Now that we’ve considered faith, let’s take a look at hope. Hope is what has kept people with CD4 cell counts of 2 holding on long enough to see their CD4 count rise to 500 as they began taking HIV medication, known as antiretrovirals. (CD4 cells, also known as T-Cells are a part of the body’s immune system to fight off illness and disease.) Hope is what kept a woman I met in 2010 who spoke at the Baltimore City World AIDS Day Celebration from being a self-ascribed “homeless junkie eating out of trashcans” into an inspiring woman who brings joy to everyone she meets with her contagious smile, persistent HIV advocacy, and hugs. Hope is when we look at Cambodia, who has literally reversed the direction of HIV in their country, down to a prevalence rate of 0.5% . “Getting to zero,” (a popular phrase in HIV/AIDS advocacy) is a real, definitive possibility for Cambodia in our lifetime. Hope is what a person I spoke with yesterday still had in their heart, despite first learning about their HIV diagnosis one month ago, at which point this person was already AIDS-defined with a CD4 count of 111. “I want to meet with my doctor and get on that one pill a day (Atripla). I need this and I’m ready,” this person shared. This person has a bright, limitless future ahead of them and I think they are just starting to taste and believe that to be true.

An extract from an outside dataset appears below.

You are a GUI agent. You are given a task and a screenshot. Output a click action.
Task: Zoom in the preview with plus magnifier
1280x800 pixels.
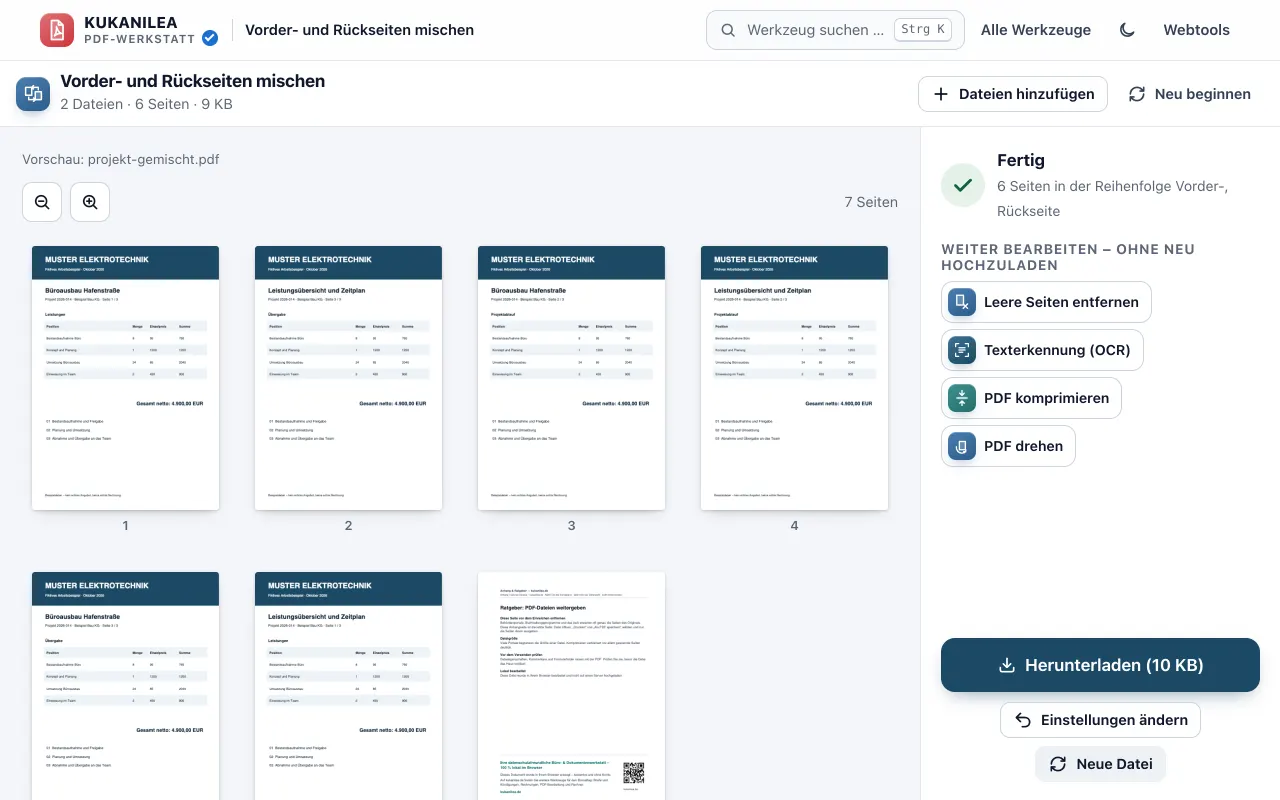pyautogui.click(x=90, y=202)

Armed with faith and hope, next let’s explore love. Love is what illuminated in the darkened huddle of an HIV/AIDS support group that I had the privilege of attending with 10 other women from Women Who Stand, a Baltimore-based women’s advocacy group under the auspices of World Relief. Women with smiles as bright as stars talked about the challenges of caring for families and keeping up with daily life and still, somehow making time to take care of someone very important: themselves. Many women feel competing needs of caring for their families that make it harder for them to keep up with consistent HIV care. This, however, can be changed by promoting the equal sharing of caregiving responsibilities between women and men and making efforts to improve Millenium Development Goal (MDG) 3: Promote gender equality and empower women. Love is what brought people who are black, white, Christian, Muslim, urban, suburban, gay, straight, transgender together around the Christmas tree at the Baltimore Washington Monument on December 1, 2010 for a candlelit vigil with red glowsticks. Love is what brought people together on Rash Field on October 9, 2010 to attempt to organize the world’s largest human red ribbon, leaving each of us in awe about how easy it is for strangers to come together and lay differences aside to come together on so important an issue. Love was walking through an HIV ribbon labyrinth and then communing over a holiday meal together last December not as black people, white people, poor people, rich people, gay people, straight people, but as sisters and brothers who support JACQUES Initiative in a variety of ways—volunteers, advocates, supporters, clients, prayers, hopers, wishers, doers. People, no more, but certainly, no less.
So…
Faith.
Hope.
Love.
Amidst HIV in a sea of red today and everyday.